= Exercice proposé =
Prolongez l'extrait sur Mitterrand, Le Pen et le passé colonial de la France en reprenant juste après sa dernière phrase.

= Extrait à lire =
----------------------------------------

L’historien détaille : Mitterrand, de l’Expo coloniale à Vichy, de la SFIO à la Françafrique, n’a jamais rompu avec l’idée impériale. « Il a réécrit sa propre histoire, dès les années 50 », explique-t-il. La parole est dense, documentée, charpentée. Loin d’un procès à charge, c’est un démontage clinique : « Il a même réussi à faire croire qu’il avait toujours été un homme du Tiers Monde », s’amuse l’historien. Mais l’affaire est sérieuse : l’ancien président incarne à lui seul le déni colonial de toute une génération politique, jusqu’à son soutien aux régimes africains les plus autoritaires.

La journaliste  de son côté, raconte son enquête fondatrice : le poignard de Le Pen, retrouvé dans la casbah d’Alger, preuve d’une nuit de torture. « Quand j’ai vu ce couteau, j’ai su que je devais aller au bout », confie-t-elle. Pendant des années, elle mène l’investigation, affronte les menaces, déjoue la censure. Et obtient, enfin, la reconnaissance judiciaire de la parole des victimes. Son récit bouleverse le tchat. JeanMehdi écrit : « On en pleure, c’est bouleversant. Merci pour cette parole courageuse ».

----------------------------------------

= Données =
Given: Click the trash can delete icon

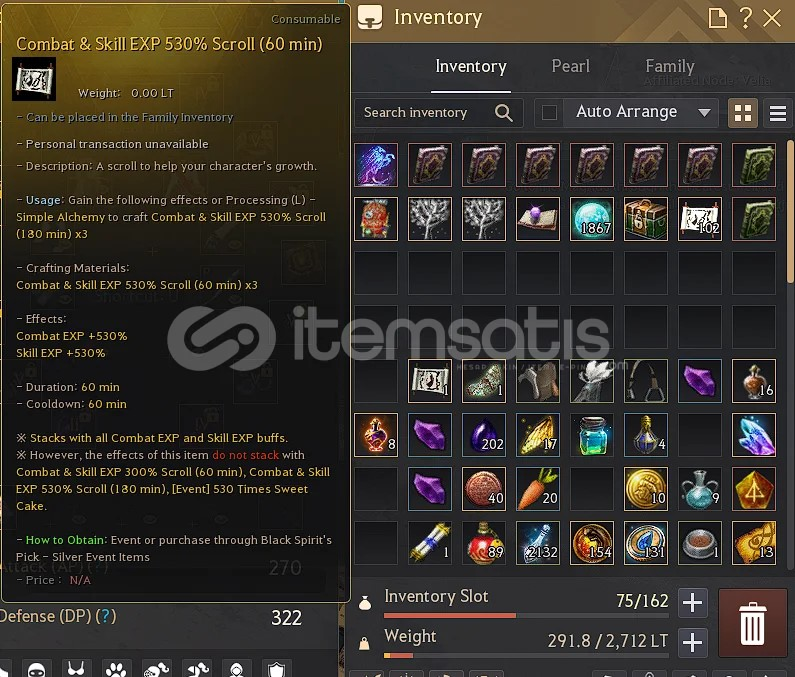Looking at the screenshot, I should (x=752, y=623).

----------------------------------------

= Solution =
« On n’écoute pas les colonisés, jamais. C’est la règle. » 
Pascal Blanchard

Leur dialogue expose une vérité brutale : l’histoire coloniale n’a jamais été soldée. Elle continue d’irriguer les représentations, les discours, les votes. « La gauche a fabriqué l’empire autant que la droite », martèle Blanchard. Et Florence Beaugé d’ajouter : « Ce n’est que lorsque Le Pen a parlé qu’on a cru les témoignages algériens. » À ce moment-là, c’est toute la hiérarchie du savoir et de la légitimité qui vacille.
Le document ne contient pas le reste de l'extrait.